◆ **Work to complete**
A. Read the news story about Cuba rejecting the US embassy illness report. Then decide whether each statement below agrees with it: (i) The study commissioned by the US State Department was published on December 6. (ii) Velazquez spoke to reporters at a press briefing in Beijing. (iii) The US administration says the embassy staff were targeted between 2016 and 2018. Answer yes or no for each, and quote the words from the story that decide it.
B. Carry on the news story about Cuba rejecting the US embassy illness report. Begin right after its last sentence.

◆ **Text block**
# # # # # # #

This file photo, taken in Beijing, China, on September 24, 2020, shows a radio wave tower. (By AFP)

Cuba has dismissed a US government report suggesting that American diplomats and spies in the country were targeted with pulsed microwave energy attacks and were afflicted with certain injuries as a result.

The US administration has claimed that between 2016 and 2018, US embassy staff suffering from mysterious ailments in Havana and elsewhere were the target of a secret weapon.

President of the Cuban Academy of Sciences Luis Velazquez told reporters at a press briefing in Havana on Tuesday that the American theory that involved the use of a secret super sonic weapon was "very unlikely."

Velazquez cited a study by the Cuban Academy of Sciences as saying that an earlier study by the US National Academies of Sciences, Engineering, and Medicine lacked any true scientific credibility.

The American study, which was commissioned by the US State Department and published on December 6, gave no scientific evidence to prove the existence of the radio frequency waves claimed to have caused the illnesses, Velazquez said.

"Cuba's Academy of Sciences disagrees with the final conclusion regarding the causes of the ailments," the Cuban academy said in its statement, which was read to reporters by Velazquez.

Velazquez complained that due to the lack of communication between the scientists of the two countries, neither the American nor the Cuban side had a clear picture of what had happened to the staff at the US embassy.

# # # # # # #

◆ **Data supplied**
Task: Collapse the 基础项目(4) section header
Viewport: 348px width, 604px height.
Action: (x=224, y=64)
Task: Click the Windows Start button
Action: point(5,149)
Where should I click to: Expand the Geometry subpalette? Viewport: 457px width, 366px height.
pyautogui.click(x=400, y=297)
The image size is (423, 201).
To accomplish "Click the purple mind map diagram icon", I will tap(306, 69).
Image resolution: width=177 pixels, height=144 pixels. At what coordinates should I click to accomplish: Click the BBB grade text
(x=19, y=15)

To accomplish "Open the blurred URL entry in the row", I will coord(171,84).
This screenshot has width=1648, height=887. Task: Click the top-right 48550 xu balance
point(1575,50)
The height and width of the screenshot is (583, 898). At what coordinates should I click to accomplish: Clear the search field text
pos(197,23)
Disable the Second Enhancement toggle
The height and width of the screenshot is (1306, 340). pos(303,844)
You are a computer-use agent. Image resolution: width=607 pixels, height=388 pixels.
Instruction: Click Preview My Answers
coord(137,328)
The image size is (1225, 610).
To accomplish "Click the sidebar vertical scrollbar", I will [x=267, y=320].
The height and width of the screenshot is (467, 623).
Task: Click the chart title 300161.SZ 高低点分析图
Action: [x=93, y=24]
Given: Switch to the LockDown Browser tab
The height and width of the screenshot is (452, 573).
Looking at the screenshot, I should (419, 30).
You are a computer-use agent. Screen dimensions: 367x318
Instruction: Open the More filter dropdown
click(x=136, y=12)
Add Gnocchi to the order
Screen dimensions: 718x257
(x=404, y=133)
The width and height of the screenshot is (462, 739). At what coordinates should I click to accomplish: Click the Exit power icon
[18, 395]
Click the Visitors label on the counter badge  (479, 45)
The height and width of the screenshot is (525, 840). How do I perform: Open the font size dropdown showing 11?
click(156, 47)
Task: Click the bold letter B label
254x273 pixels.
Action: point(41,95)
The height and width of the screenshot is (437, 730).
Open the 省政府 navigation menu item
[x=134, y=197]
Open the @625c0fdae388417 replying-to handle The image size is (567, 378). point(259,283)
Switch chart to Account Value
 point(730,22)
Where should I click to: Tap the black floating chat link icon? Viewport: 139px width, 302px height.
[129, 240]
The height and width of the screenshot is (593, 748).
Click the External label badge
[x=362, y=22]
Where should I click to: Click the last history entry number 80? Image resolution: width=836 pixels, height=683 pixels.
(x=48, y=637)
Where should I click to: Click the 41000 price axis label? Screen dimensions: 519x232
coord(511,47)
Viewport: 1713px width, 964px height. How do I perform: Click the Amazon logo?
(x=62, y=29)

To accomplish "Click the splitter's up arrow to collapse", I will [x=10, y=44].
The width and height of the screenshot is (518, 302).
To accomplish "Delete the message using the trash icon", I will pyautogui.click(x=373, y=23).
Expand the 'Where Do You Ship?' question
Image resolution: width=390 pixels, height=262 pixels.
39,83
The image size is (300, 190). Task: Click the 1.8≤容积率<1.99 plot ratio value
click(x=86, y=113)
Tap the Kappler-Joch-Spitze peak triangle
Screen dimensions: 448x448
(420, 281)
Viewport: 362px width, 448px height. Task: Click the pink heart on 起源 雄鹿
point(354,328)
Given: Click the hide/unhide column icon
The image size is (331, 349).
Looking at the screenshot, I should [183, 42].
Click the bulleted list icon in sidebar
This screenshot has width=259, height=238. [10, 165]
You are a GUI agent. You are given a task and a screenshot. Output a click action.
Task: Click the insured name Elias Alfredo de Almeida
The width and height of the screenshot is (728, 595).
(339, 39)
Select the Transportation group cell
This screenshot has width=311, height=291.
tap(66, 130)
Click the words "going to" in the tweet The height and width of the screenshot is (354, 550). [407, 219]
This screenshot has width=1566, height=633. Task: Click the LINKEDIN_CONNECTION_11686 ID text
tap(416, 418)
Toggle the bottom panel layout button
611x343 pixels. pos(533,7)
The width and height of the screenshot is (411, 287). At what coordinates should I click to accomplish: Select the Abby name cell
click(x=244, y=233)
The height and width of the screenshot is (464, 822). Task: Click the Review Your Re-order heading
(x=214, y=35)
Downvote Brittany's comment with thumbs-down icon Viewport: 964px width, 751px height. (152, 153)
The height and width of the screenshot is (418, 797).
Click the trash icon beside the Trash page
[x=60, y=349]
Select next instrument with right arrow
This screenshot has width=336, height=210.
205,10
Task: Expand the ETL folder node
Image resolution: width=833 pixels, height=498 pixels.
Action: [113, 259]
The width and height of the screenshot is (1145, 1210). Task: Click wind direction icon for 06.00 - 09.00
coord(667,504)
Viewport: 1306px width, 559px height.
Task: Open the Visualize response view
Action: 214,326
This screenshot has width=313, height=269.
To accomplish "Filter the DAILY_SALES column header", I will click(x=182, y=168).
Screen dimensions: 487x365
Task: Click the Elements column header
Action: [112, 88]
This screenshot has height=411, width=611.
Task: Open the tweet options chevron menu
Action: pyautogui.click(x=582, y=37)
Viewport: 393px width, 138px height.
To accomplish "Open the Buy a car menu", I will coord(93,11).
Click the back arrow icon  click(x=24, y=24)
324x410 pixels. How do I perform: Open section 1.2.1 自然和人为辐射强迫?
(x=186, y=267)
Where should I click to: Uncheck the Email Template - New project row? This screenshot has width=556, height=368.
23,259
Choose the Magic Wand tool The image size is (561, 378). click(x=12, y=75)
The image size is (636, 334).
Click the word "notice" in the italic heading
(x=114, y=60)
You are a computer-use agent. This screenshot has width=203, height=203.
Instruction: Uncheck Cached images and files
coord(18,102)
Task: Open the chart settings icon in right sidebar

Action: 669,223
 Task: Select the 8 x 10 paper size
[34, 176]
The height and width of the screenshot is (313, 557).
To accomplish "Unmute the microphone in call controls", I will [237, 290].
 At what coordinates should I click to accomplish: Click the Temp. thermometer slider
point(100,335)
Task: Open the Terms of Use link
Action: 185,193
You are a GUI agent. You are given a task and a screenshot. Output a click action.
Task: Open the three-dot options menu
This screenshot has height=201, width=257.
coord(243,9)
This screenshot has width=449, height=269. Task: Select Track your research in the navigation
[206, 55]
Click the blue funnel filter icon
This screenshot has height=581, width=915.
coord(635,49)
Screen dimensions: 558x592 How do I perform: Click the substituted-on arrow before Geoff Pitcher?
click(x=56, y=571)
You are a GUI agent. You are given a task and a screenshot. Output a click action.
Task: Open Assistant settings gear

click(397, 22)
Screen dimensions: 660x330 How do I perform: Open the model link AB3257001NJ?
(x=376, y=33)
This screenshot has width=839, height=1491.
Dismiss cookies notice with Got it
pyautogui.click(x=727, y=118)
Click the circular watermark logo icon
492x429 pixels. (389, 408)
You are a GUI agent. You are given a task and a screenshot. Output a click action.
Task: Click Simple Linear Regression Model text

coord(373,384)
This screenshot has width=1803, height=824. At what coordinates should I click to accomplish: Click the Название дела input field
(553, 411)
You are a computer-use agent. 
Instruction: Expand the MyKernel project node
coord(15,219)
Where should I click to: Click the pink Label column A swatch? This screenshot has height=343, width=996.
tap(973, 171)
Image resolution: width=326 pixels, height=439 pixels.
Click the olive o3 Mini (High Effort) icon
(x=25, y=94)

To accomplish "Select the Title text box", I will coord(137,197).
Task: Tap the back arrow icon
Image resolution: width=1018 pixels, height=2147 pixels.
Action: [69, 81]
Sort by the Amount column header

# # # # # # #

◆ **Solved tasks**
A.
(i) Yes: "published on December 6"
(ii) No: "at a press briefing in Havana on Tuesday"
(iii) Yes: "between 2016 and 2018"

B.
"Investigation about these health ailments has suffered from a lack of fluid communication between US and Cuban scientists," he said.

Between 2016 and 2018, dozens of US embassy staff, most of them in Cuba, reported illnesses that included hearing loss, vertigo, headaches, and fatigue, a pattern consistent with mild traumatic brain injury that came to be known as the "Havana syndrome."

Canada, too, said that more than a dozen of its embassy staff and relatives stationed in Havana had experienced similar symptoms to those of the Americans.

A study by the National Academies of Sciences (NAS) claimed that microwave energy in the form of radio frequency that was directed at the embassy staff had played a role in the reported illnesses.

Similar symptoms to those experienced by US diplomats in Cuba were later reported by US embassy staff in China as well.